Supplied records: Begin

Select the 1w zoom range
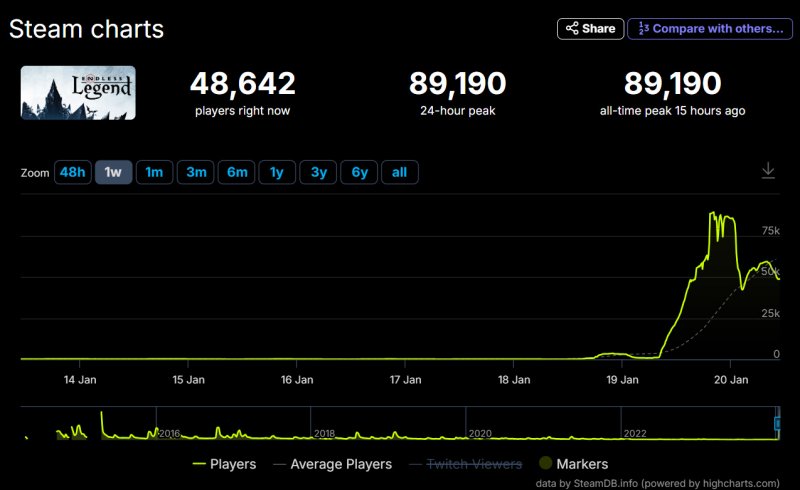The height and width of the screenshot is (490, 800). pos(113,172)
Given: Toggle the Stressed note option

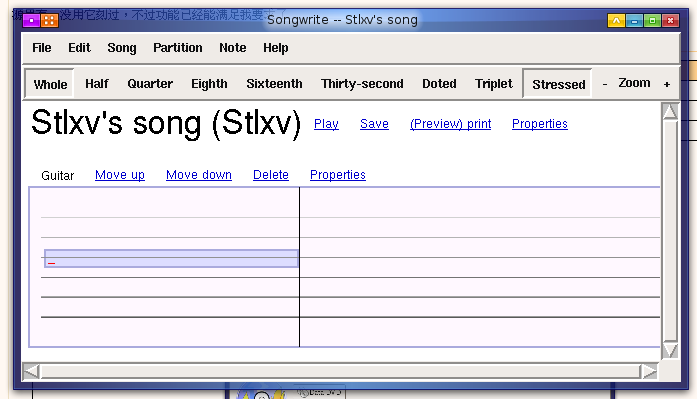Looking at the screenshot, I should pyautogui.click(x=558, y=84).
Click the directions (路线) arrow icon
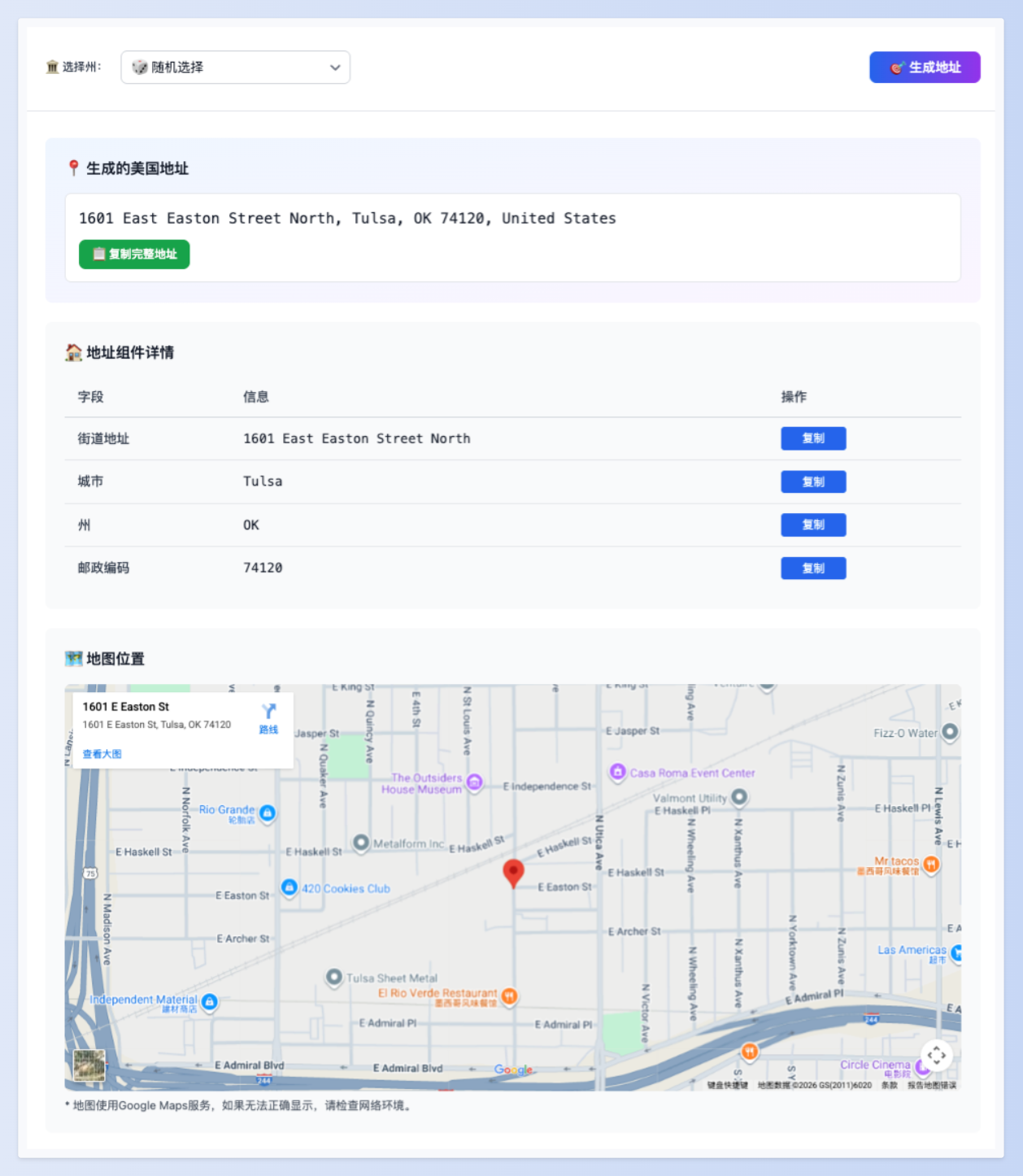The image size is (1023, 1176). coord(268,712)

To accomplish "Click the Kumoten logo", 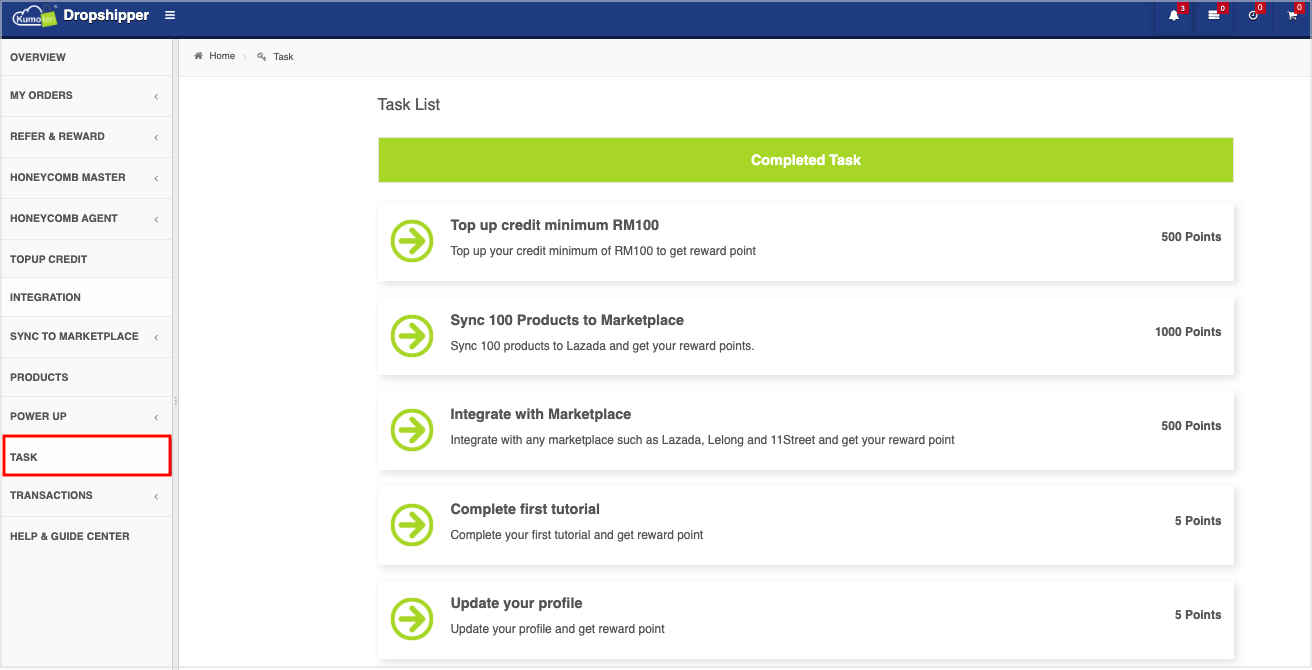I will 34,16.
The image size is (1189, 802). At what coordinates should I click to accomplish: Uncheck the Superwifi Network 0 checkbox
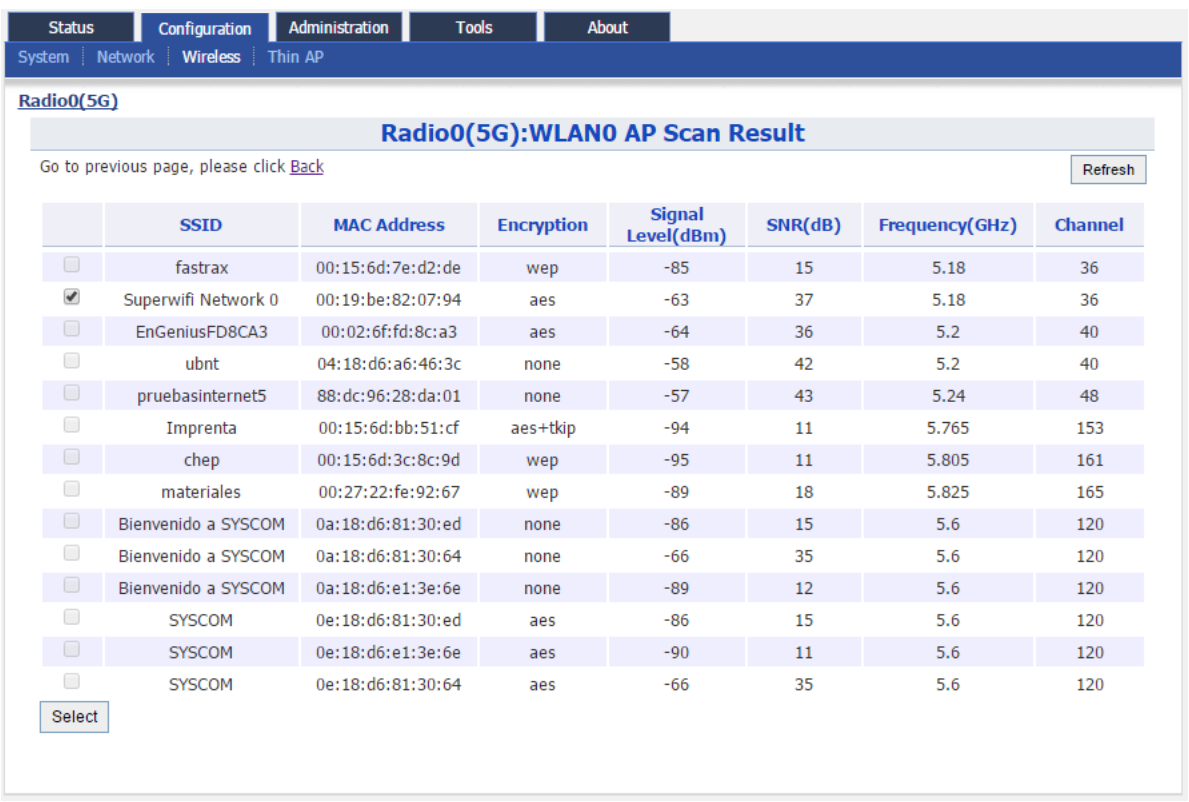tap(71, 296)
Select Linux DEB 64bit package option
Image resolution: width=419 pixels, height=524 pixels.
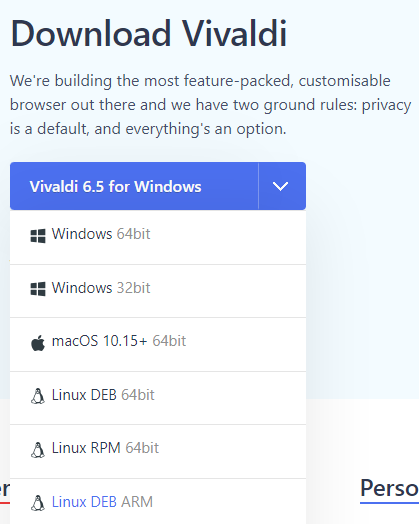158,398
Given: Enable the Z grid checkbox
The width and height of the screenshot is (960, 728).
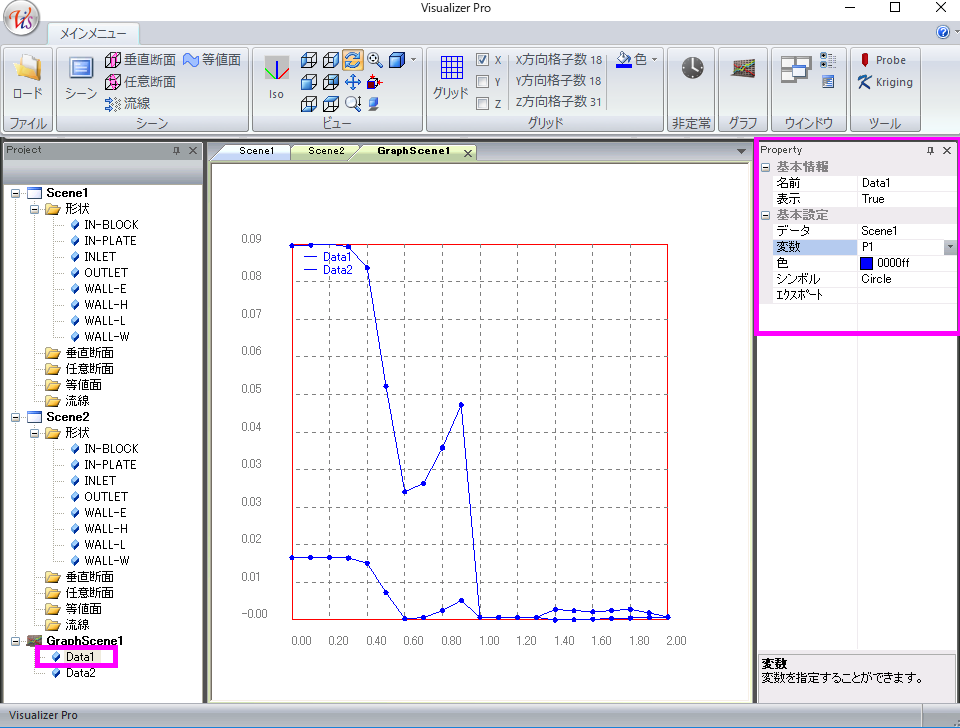Looking at the screenshot, I should [x=482, y=103].
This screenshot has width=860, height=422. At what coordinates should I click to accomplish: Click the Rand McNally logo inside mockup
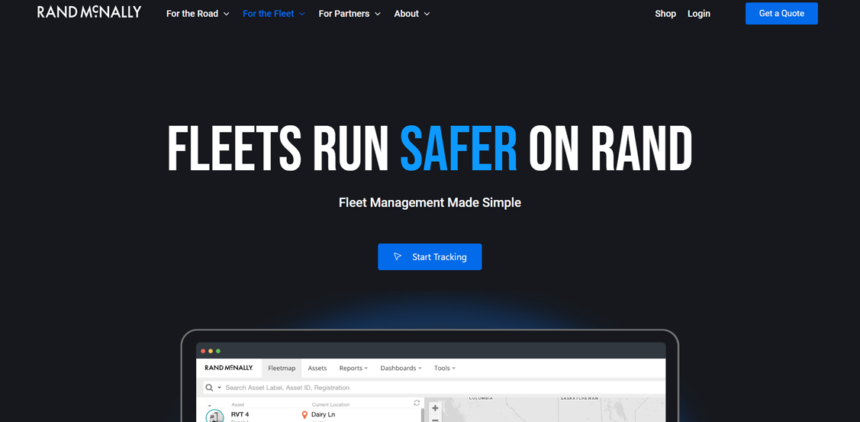click(x=229, y=368)
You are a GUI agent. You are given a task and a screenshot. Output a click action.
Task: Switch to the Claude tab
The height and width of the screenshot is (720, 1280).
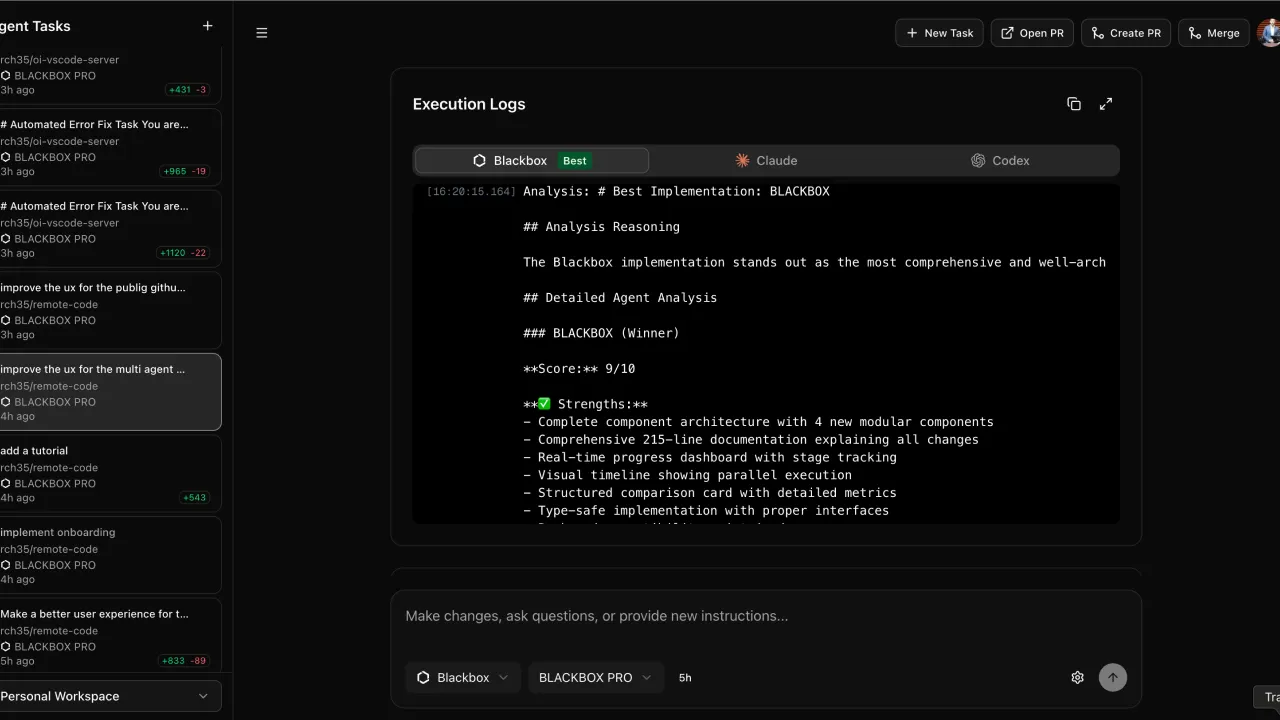[x=776, y=160]
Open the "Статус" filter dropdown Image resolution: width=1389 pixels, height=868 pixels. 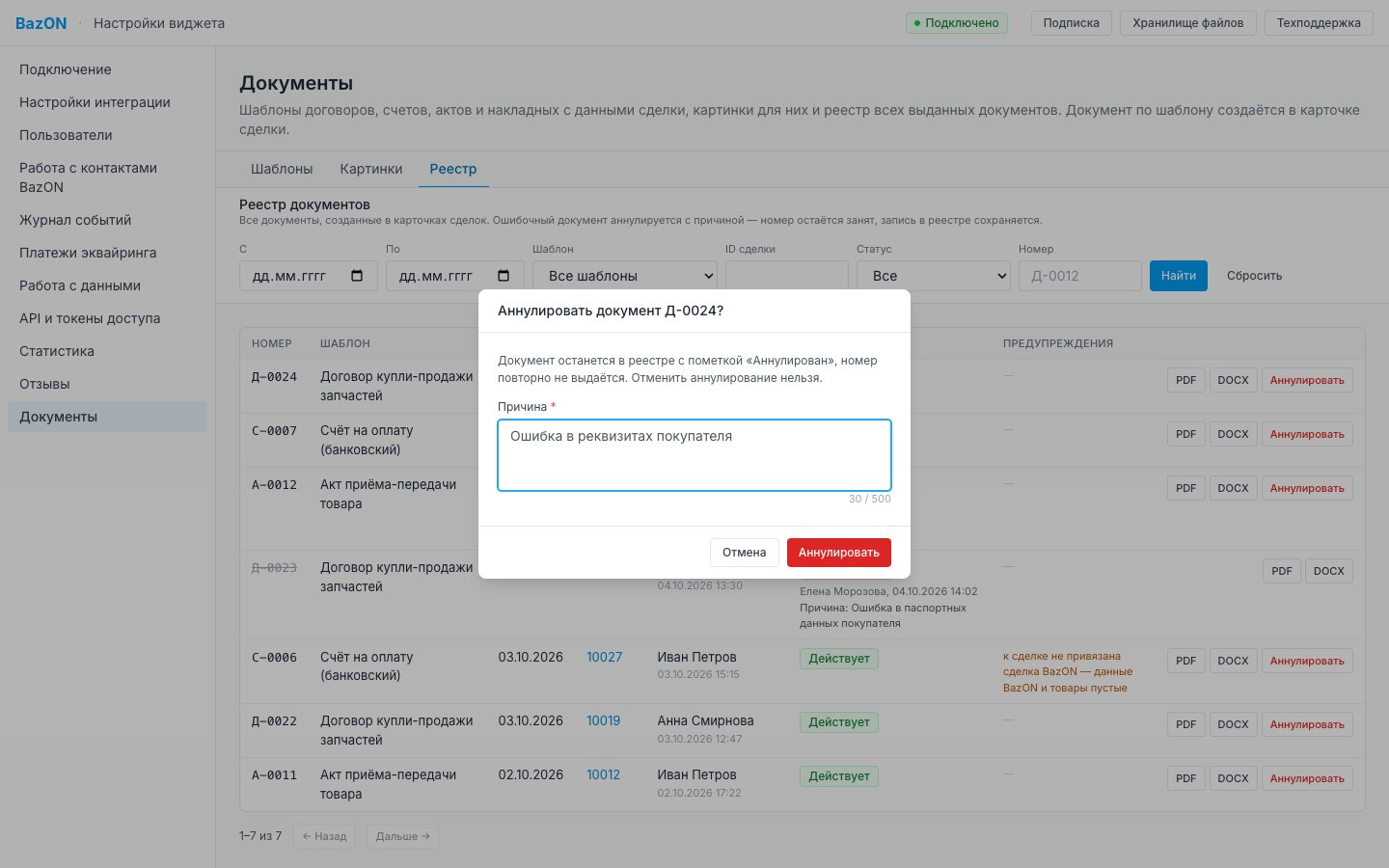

Supplied records: End

- [Exercise brief] Write out exactly the lines from the one that contains "The height and width of the screenshot is (720, 1280)." through the last line of the data above, both included. Leave every picture out.

- [Answer for this exercise]
The height and width of the screenshot is (720, 1280).
[x=776, y=160]
Open the "Статус" filter dropdown Image resolution: width=1389 pixels, height=868 pixels. 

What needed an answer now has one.